L'histoire commence. Le petit Siddartha vit dans son palais royal ou son pere prend soin qu'il ne voit aucune des souffrances de ce monde. Une nuit, il sort et rencontre un malade, un vieillard, un mort. S'etonnant de l'etat de ces personnes, son fidele serviteur lui explique que c'est notre lot a tous et que nous devons tous en passer par la. Visiblement, il ne se satisfait pas de l'explication. Il rencontre aussi un saddhu qui n'a rien et pourtant semble le plus heureux des hommes. Une nuit, il quitte femme et enfant et s'en va trouver le moyen d'eviter de tels malheurs. Des brahmanes lui conseillent de mediter en s'abstenant de toute nourriture ou boisson. Apres plusieurs semaines de jeune, il devient faible et tres maigre. Ce n'est pas du tout ce qu'il attendait. Il rompt le jeune. Apres 6 semaines passees sous un arbre a mediter, il a LA revelation, et comprend que toutes nos souffrances proviennent de nos desirs et de notre attachement aux choses materielles. Il devient un bouddha, un "illumine". Tout content, il s'en va le dire a 5 potes. Il passera sa vie sur les routes de l'Inde a delivrer son message. Vous connaissez la suite. Il meurt a l'age canonique de 80 ans.

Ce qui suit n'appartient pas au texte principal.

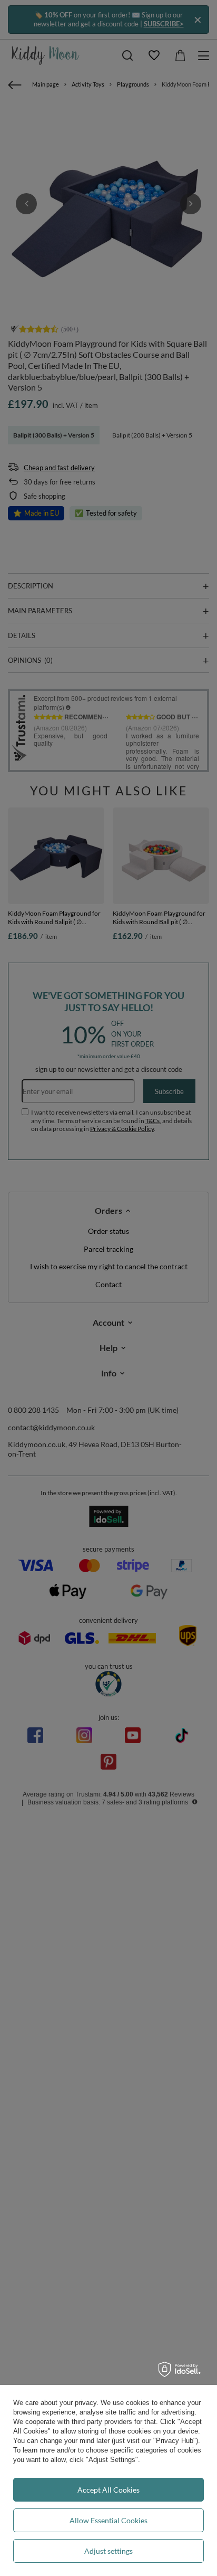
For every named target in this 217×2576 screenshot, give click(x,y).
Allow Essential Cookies (108, 2520)
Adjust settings (108, 2550)
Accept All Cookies (108, 2489)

Siddartha n'est pas le 1er bouddha et beaucoup ont ete illumines apres lui. Il dit meme que chacun de nous peut etre un bouddha. Vous savez maintenant comment faire. Je ne connais pas de buddha, mais des illumines, ca....


Népal - Kathmandu

Ma petite revolution

Hier, je marchais daqns la rue quand j'ai ete arretee par une manifestation pour la democratie et le respect des droits de l'homme. Etant un peu frustree de ne pas participer a la manif contre le CPE et bruler ma propre voiture, je m'asseois avec eux. Solidarite avec le peuple nepalais. J'avoue que je ne faisais pas la fiere face a l'armee qui se tenait en face, vu qu'un mlitaire du Nepal ou d'ailleurs n'est pas connu pour sa finesse et son discernement, mais surtout ils sont plus nombreux que nous. Et puis, ils avaient de grosses armes...


Le Nepal connait depuis
1996 une periode de troubles et meme une guerilla. Elle est menee par les maoistes qui reclament la decmocratie, l'election d'une assemblee parlementaire et la redaction d'une nouvelle constitution. Bref, que le roi cede un peu de ses pouvoirs. La situation a empire avec le nouveau roi, lequel a accede au pouvoir apres le massacre de son frere alors regnant et de toute sa famille. Massacre qu'il a lui-meme fomente, heritant ainsi du pouvoir, des richesses, devenant ainsil'un des hommes les plus riches du monde (dans un pays des plus pauvres ou un enfant meurt toutes les 10 mn de malnutrition). Difficile d'avoir confiance dans ce monarque tout puissant qui s'est abroge les pleins pouvoirs en fevrier 2005. Ils devaient lui en manquer quelques-uns.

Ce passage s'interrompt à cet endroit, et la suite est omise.